社長が内定者に電話
辞退の理由は……

 社長室に戻ったC社長は、Bの携帯に電話をかけた。Bが電話に出ると、いきなり「内定を辞退するそうだね。理由を聞かせてもらえませんか?」と迫った。しかしBは「すみません」と言ったきりで、その後C社長がいくら理由を尋ねても無言を貫いた。

 C社長が単刀直入に「もしかして、他の会社からも内定をもらっていて、その会社に就職するつもりじゃないですか?」と問いかけると、Bは消え入るような小声で「そうです」と答えた。

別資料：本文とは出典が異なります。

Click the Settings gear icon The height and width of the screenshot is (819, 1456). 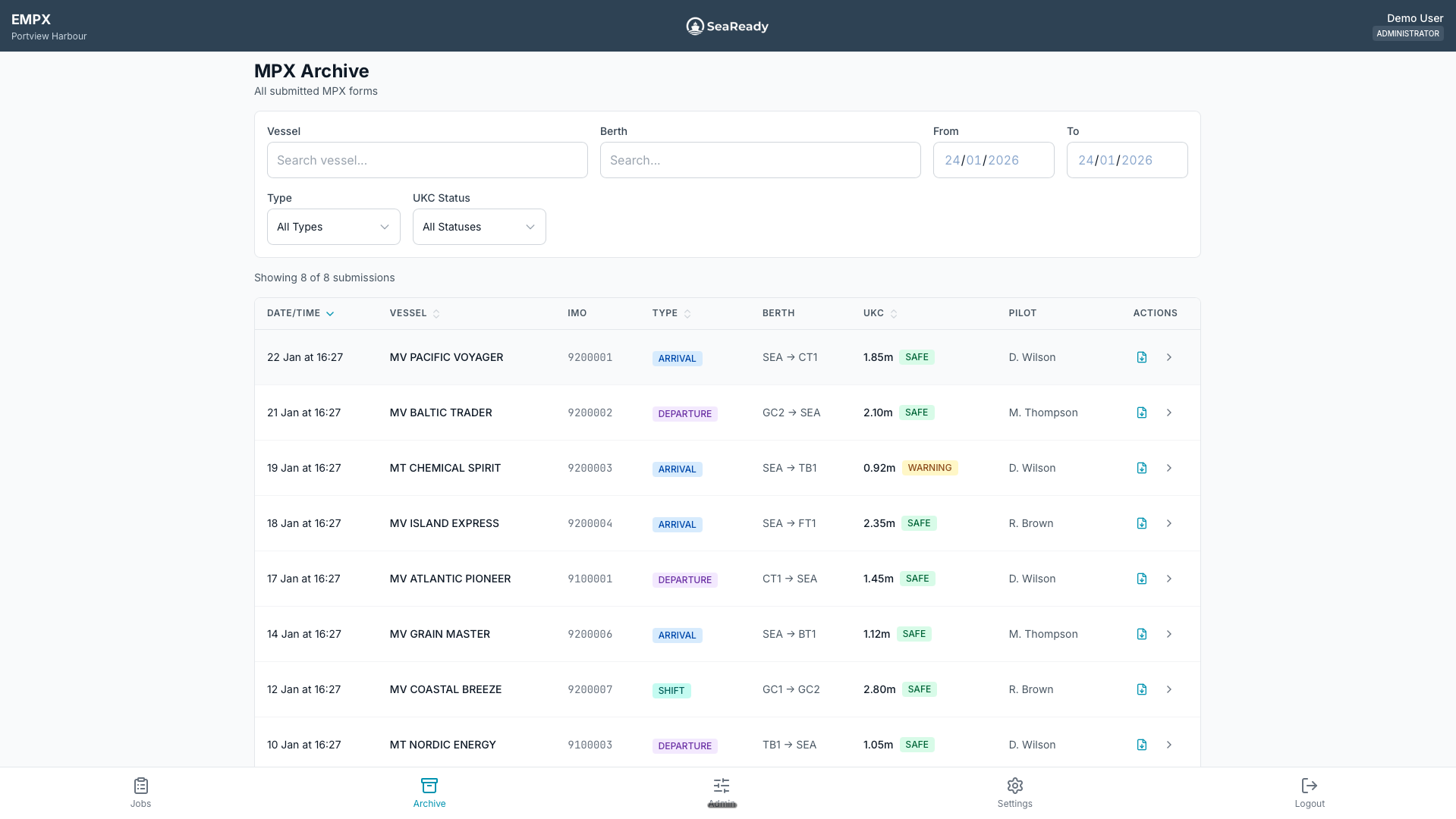pyautogui.click(x=1014, y=786)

「Bさんにはとても期待しているので、ぜひ当社に入って活躍してもらいたいんですが、無理ですか?」
「すみません……」

 その後もC社長は何度か説得を試みたが、Bの意志は変わらなかった。

企業と内定者の間には
どんな労働契約が結ばれている?

 午後4時。C社長、A課長と面談する約束をしていたD社労士が社長室に現れた。

「こんにちは。お二人そろって暗い顔をしてますが、どうしたんですか?」
「たった今、新卒採用者に内定を辞退されたんです。急な話で、もう頭の中が真っ白です」

 C社長の嘆きにD社労士は驚いた。

「本当ですか? 4月まであと1カ月なのにそれは大変ですね」

【内定とは】
○内定とは、企業が候補者に採用の意志を伝え、候補者が了承することで入社の約束ができた状態をいい、やり取りは書面で行われる。今回の例でいうと甲社から「採用通知書」を受け取ったBが、甲社に「入社承諾書」を提出することで、甲社とBの間に労働契約が成立する。
○ただし、内定状態での労働契約は通常の労働契約ではなく、「始期付解約権留保付(しきつきかいやくけんりゅうほつき)」の労働契約を結ぶ。
○始期付解約権留保付の労働契約とは、下記の内容を含んだ契約のことをいう。
・実際に働き始めるのが学校卒業後であること。
・一定の場合企業側から内定取り消し(労働契約の解約)の実施が可能であること。
・一定の場合とは、○単位不足で学校を卒業できない、○病気やけがのため入社に間に合わずその後も長期間働けない、○選考書類の記載内容や面接時の発言に虚偽があったなどが該当する。